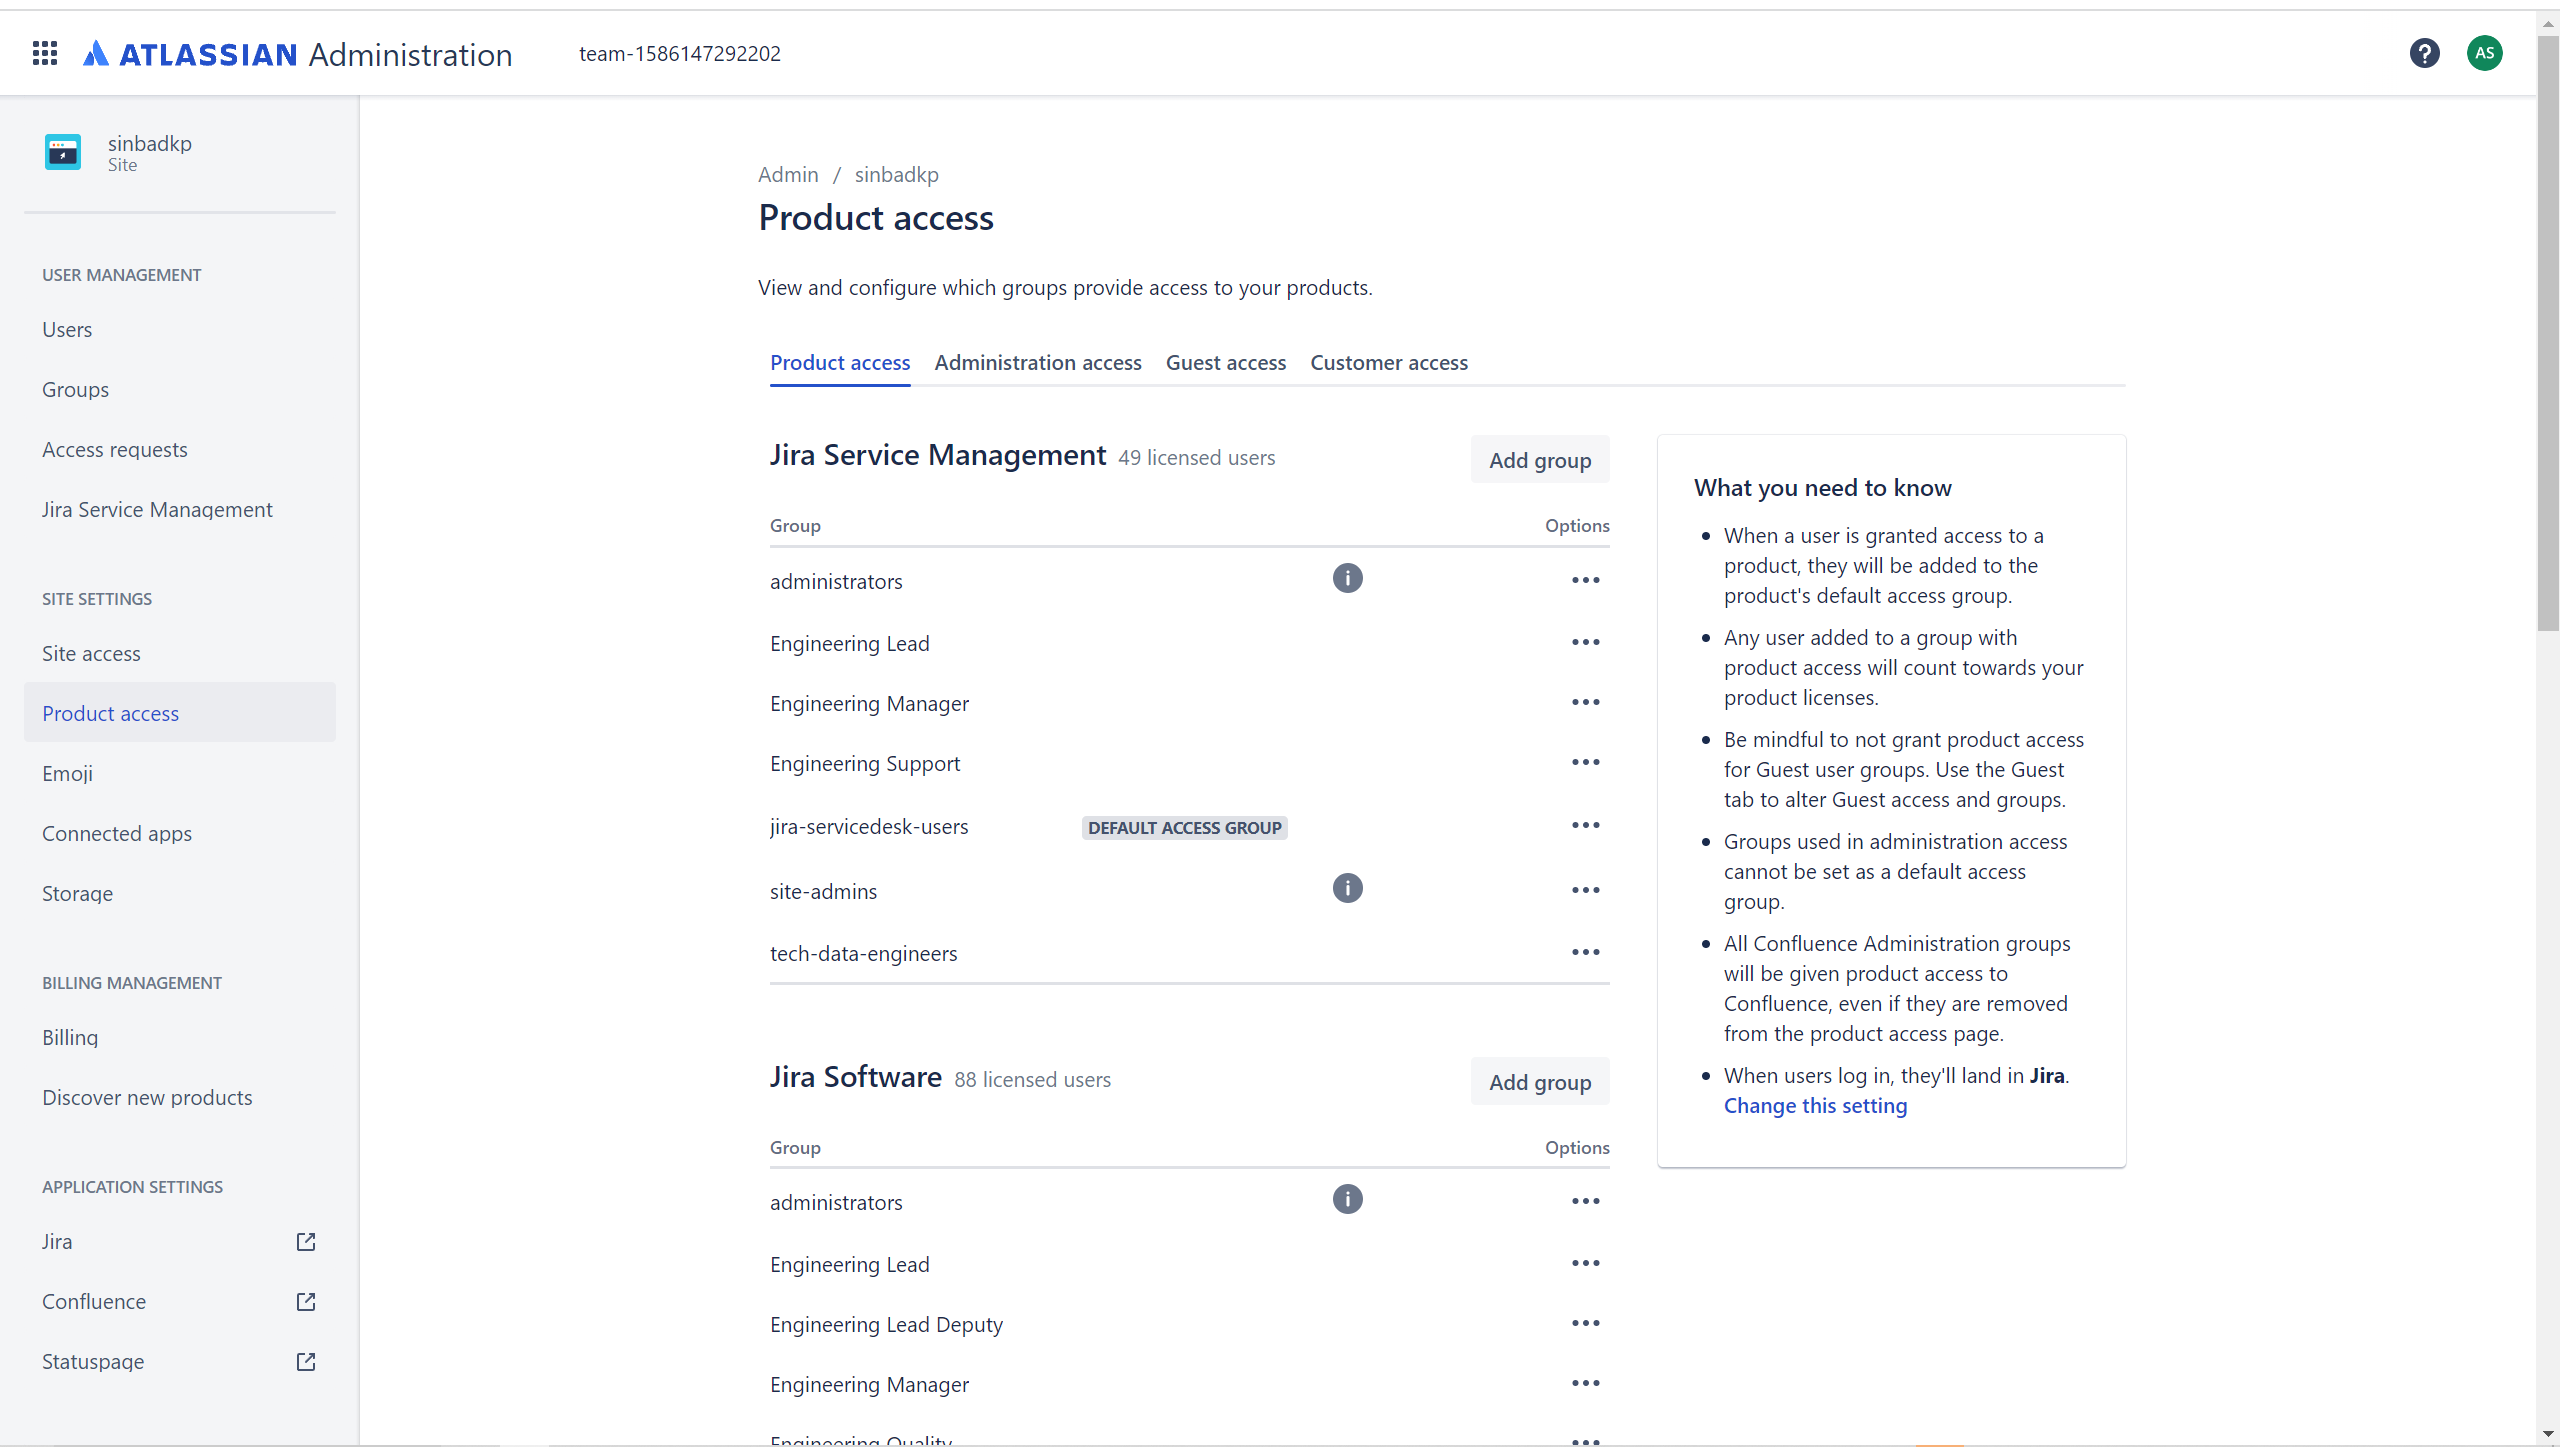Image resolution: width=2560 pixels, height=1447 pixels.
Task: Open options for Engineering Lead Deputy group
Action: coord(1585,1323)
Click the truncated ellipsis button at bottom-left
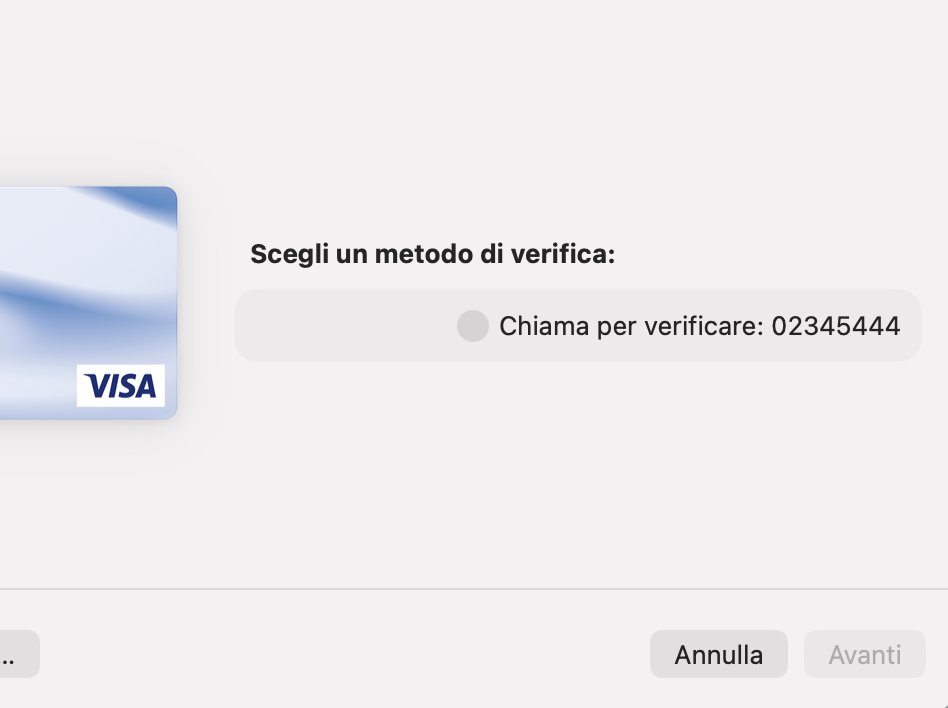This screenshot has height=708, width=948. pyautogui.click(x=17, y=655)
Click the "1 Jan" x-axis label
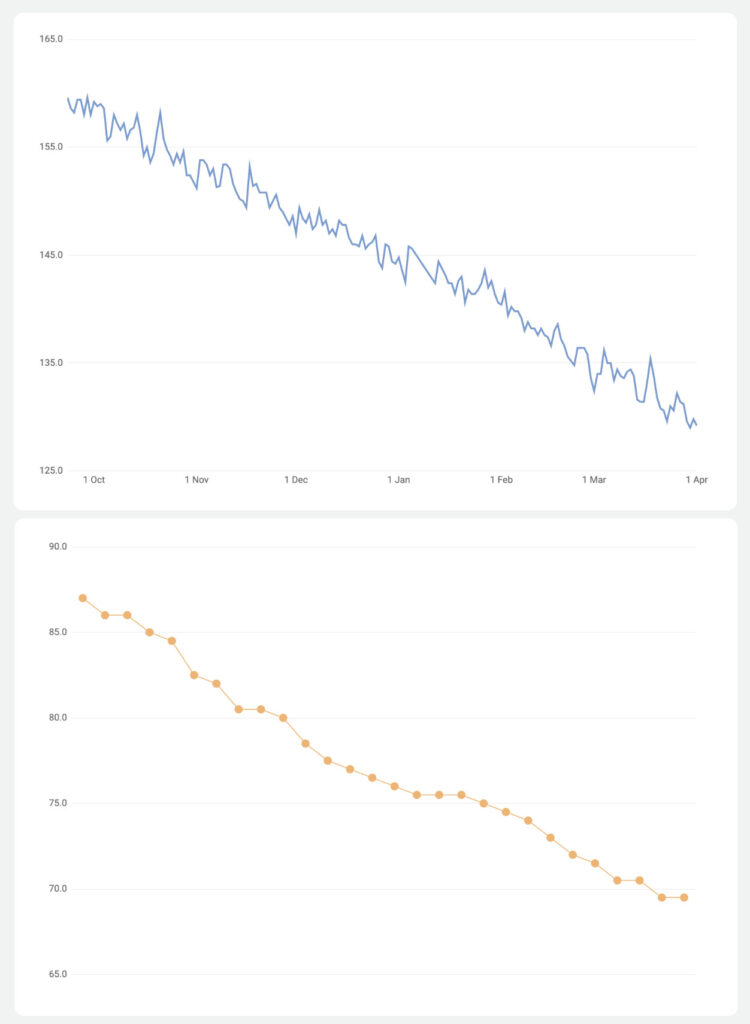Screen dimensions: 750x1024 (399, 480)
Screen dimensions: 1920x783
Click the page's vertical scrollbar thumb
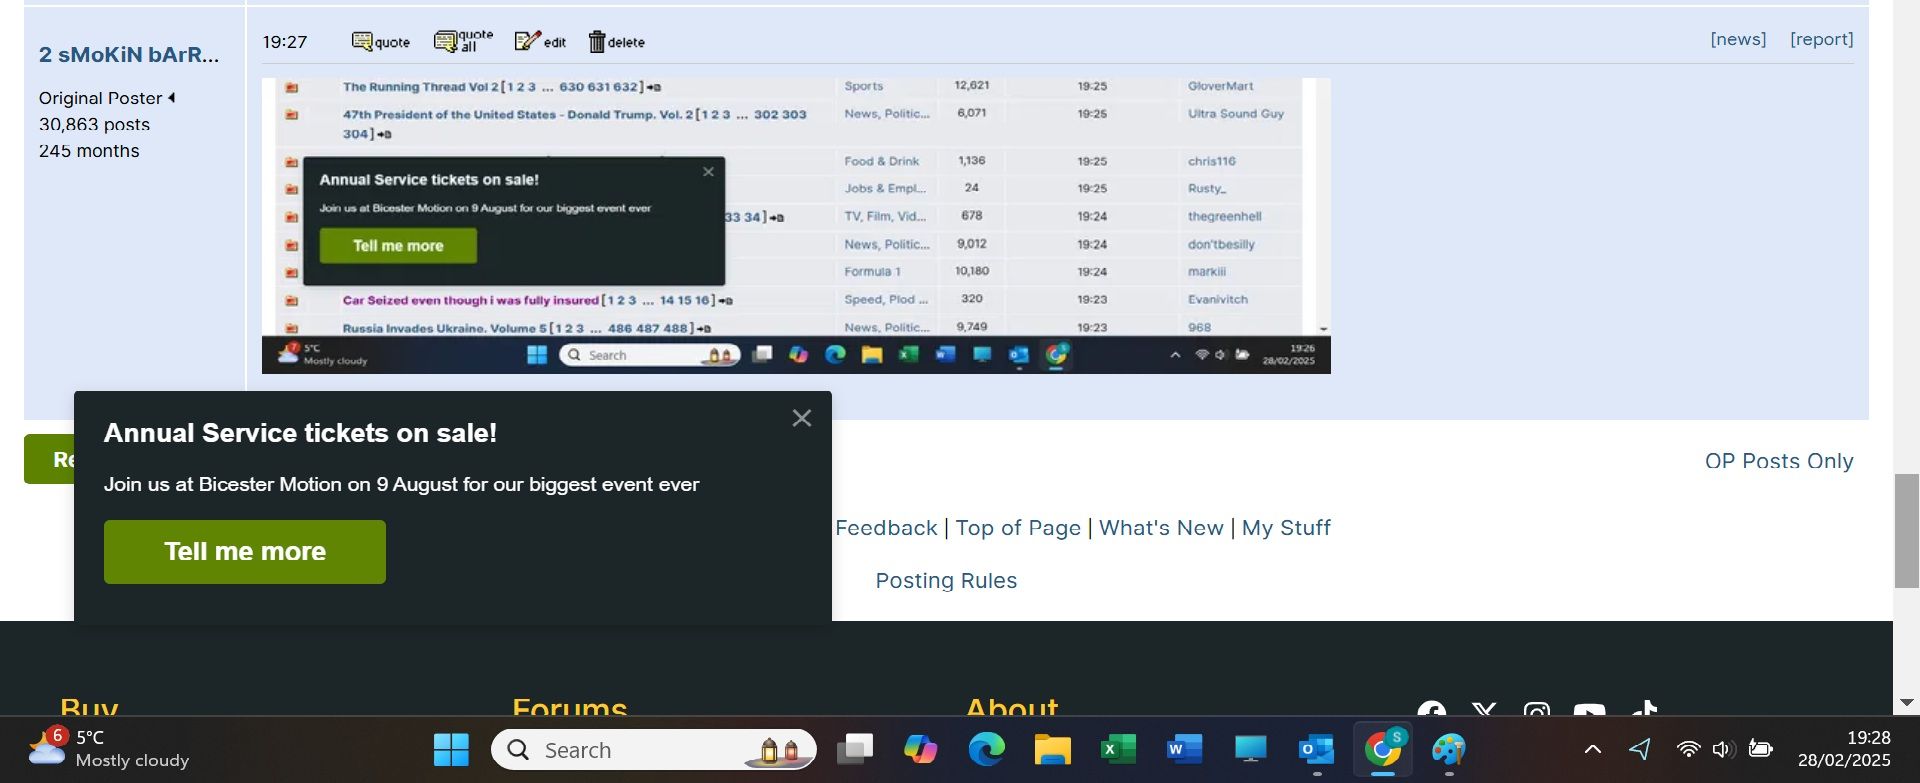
◆ ◆ ◆ ◆
PROBLEM DETAILS ▸
Please put the text lines of the listing above into a numbered list, leaving out blank lines and all pictures.

FINAL ANSWER ▸
1. Image resolution: width=2560 pixels, height=1447 pixels.
2. Task: Open options for Engineering Lead Deputy group
3. Action: coord(1585,1323)
4. Click the truncated ellipsis button at bottom-left
5. This screenshot has height=708, width=948. pyautogui.click(x=17, y=655)
6. Click the "1 Jan" x-axis label
7. Screen dimensions: 750x1024 (399, 480)
8. Screen dimensions: 1920x783
9. Click the page's vertical scrollbar thumb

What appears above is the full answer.